_WHAT TO WORK ON_. Please write out the lines below again, putting "drop-down list" in place of every "dropdown" and leaving everything else the same.

--------------------------------------------------

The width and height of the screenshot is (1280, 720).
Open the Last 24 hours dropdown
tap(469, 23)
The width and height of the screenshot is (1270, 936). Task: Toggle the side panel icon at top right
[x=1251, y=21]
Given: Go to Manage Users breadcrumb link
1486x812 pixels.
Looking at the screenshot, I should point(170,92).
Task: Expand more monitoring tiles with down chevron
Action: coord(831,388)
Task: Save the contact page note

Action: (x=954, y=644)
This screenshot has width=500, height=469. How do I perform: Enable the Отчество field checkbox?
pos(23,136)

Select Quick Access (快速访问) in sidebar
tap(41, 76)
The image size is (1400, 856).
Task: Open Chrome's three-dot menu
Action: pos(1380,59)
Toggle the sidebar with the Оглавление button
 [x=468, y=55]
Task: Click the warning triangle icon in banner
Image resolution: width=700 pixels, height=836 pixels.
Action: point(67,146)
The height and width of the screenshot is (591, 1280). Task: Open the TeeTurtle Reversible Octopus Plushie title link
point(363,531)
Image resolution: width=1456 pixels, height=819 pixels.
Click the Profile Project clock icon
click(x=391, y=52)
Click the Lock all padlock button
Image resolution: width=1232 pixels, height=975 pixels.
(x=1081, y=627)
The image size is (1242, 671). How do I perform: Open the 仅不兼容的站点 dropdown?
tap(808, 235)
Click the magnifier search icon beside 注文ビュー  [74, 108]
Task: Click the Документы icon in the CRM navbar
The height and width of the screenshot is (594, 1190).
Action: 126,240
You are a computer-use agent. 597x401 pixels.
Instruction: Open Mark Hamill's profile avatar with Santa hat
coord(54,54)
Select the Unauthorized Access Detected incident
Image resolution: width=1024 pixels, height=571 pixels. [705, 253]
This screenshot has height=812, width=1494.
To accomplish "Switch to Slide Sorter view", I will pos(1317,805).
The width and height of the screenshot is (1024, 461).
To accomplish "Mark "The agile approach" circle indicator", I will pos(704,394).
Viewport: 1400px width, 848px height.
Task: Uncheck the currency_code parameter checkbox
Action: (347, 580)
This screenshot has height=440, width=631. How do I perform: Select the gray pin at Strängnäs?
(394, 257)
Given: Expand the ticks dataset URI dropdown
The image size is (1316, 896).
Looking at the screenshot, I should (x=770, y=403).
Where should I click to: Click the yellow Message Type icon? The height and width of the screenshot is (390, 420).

--------------------------------------------------

_WRITTEN SOLUTION_.
The width and height of the screenshot is (1280, 720).
Open the Last 24 hours drop-down list
tap(469, 23)
The width and height of the screenshot is (1270, 936). Task: Toggle the side panel icon at top right
[x=1251, y=21]
Given: Go to Manage Users breadcrumb link
1486x812 pixels.
Looking at the screenshot, I should point(170,92).
Task: Expand more monitoring tiles with down chevron
Action: coord(831,388)
Task: Save the contact page note

Action: (x=954, y=644)
This screenshot has width=500, height=469. How do I perform: Enable the Отчество field checkbox?
pos(23,136)

Select Quick Access (快速访问) in sidebar
tap(41, 76)
The image size is (1400, 856).
Task: Open Chrome's three-dot menu
Action: pos(1380,59)
Toggle the sidebar with the Оглавление button
 [x=468, y=55]
Task: Click the warning triangle icon in banner
Image resolution: width=700 pixels, height=836 pixels.
Action: point(67,146)
The height and width of the screenshot is (591, 1280). Task: Open the TeeTurtle Reversible Octopus Plushie title link
point(363,531)
Image resolution: width=1456 pixels, height=819 pixels.
Click the Profile Project clock icon
click(x=391, y=52)
Click the Lock all padlock button
Image resolution: width=1232 pixels, height=975 pixels.
(x=1081, y=627)
The image size is (1242, 671). How do I perform: Open the 仅不兼容的站点 drop-down list?
tap(808, 235)
Click the magnifier search icon beside 注文ビュー  [74, 108]
Task: Click the Документы icon in the CRM navbar
The height and width of the screenshot is (594, 1190).
Action: 126,240
You are a computer-use agent. 597x401 pixels.
Instruction: Open Mark Hamill's profile avatar with Santa hat
coord(54,54)
Select the Unauthorized Access Detected incident
Image resolution: width=1024 pixels, height=571 pixels. [705, 253]
This screenshot has height=812, width=1494.
To accomplish "Switch to Slide Sorter view", I will pos(1317,805).
The width and height of the screenshot is (1024, 461).
To accomplish "Mark "The agile approach" circle indicator", I will pos(704,394).
Viewport: 1400px width, 848px height.
Task: Uncheck the currency_code parameter checkbox
Action: (347, 580)
This screenshot has height=440, width=631. How do I perform: Select the gray pin at Strängnäs?
(394, 257)
Given: Expand the ticks dataset URI drop-down list
The image size is (1316, 896).
Looking at the screenshot, I should (x=770, y=403).
Where should I click to: Click the yellow Message Type icon? The height and width of the screenshot is (390, 420).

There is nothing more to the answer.